### REQUIRED WORK
The lines below, all of them, should be returned exactly as they appear.

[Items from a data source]
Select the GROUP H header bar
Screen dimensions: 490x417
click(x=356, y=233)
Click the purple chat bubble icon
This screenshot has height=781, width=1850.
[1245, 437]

### ANSWER
Select the GROUP H header bar
Screen dimensions: 490x417
click(x=356, y=233)
Click the purple chat bubble icon
This screenshot has height=781, width=1850.
[1245, 437]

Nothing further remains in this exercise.